Over the past year or so, a large language model (LLM) ChatGPT has demonstrated an uncanny ability to best humans at some of the things that are the cornerstone of our young professional lives.
It has passed all three notoriously difficult exams for medical school, got through the law school bar exam, and passed an MBA exam from the Wharton School of Business at the University of Pennsylvania.
The scores posted by the LLM were modest passing grades. But its later avatar — GPT-4 — is supposedly an even better student than its parent, having sailed through the bar exam with a 90th percentile score and getting near-perfect marks on the GRE Verbal test.
So, it must come as an immense source of both satisfaction and relief for us humans that there is at least one thing that LLMs like ChatGPT are not good at — or in fact terrible at accounting.
Many users of ChatGPT have commented publicly on how the simplest math functions have fixed it. However, there’s a sizeable and rigorously executed study into ChatGPT’s accounting capabilities that Brigham Young University (BYU) professor of accounting David Wood undertook several months ago.
Wood decided to harness the power of the global accounting fraternity via a pitch on social media that solicited help to put ChatGPT through the paces of a global accounting exam of sorts.
There was a deluge of takers: 327 co-authors from 186 educational institutions located in 14 countries participated in the study. They collectively pooled together 25,181 classroom accounting exam questions — as well as 2,000-plus questions from his own department at BYU — to pose to ChatGPT.
Typical of a comprehensive accounting examination, questions ranged across all major topics, such as financial accounting, auditing, managerial accounting, tax, and others, and were of different types (multiple choice, short answers, true/false) and difficulty levels.

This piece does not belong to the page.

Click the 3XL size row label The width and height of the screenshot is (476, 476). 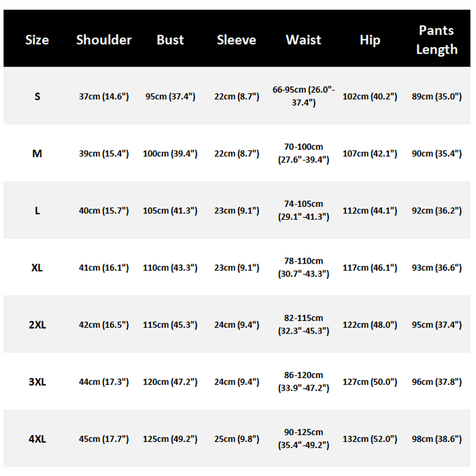coord(37,382)
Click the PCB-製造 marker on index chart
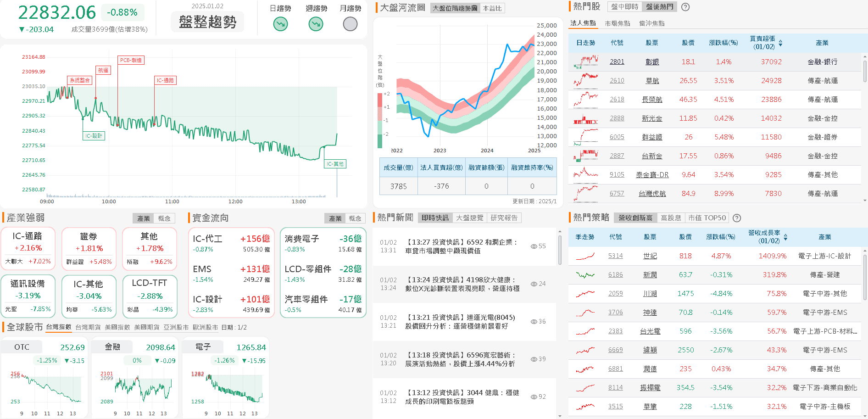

The results were unequivocal: ChatGPT clocked a 47.4% result which, in and of itself, was not that bad. Students, however, scored an overall average of 76.7% and easily bested the machine.
According to the study, the LLM did fine on things like auditing. but had trouble getting its artificial neurons around problems that dealt with tax, financial, and managerial assessment problems, according to Wood’s paper — and these were sections that involved a lot of math.
A lot of people can’t quite reconcile AI’s inability to do sometimes even simple math with AI’s fearsome reputation as a potential killer of humanity. Yet the fact is that ChatGPT is essentially a glorified predictive text program — it has been fed vast amounts of data and then trained to identify right and wrong answers.
Its ability to be uncannily humanlike by spitting out conversational answers to questions is because it has been built to understand the patterns inherent in language and the connection between words, but not numbers. (This is why it is called a ‘language‘ model.) The output of these AI LLMs hinges on probability, and not accuracy. Output, by design, has been architected to represent an answer that has the statistically highest probability for the question asked.
Paulo Shakarian, an associate professor at Arizona State University’s engineering department, who runs a lab exploring challenges confronting AI, completed a study that measured ChatGPT’s performance on mathematical word problems.
Solving these word problems involves multiple steps, which require translating words into mathematical equations. But this sort of multi-step process also requires logical reasoning, which is something the algorithm is not engineered to do.
“Our initial tests on ChatGPT, done in early January, indicate that performance is significantly below the 60% accuracy for state-of-the-art algorithm for math word problem-solvers,” adds Shakarian.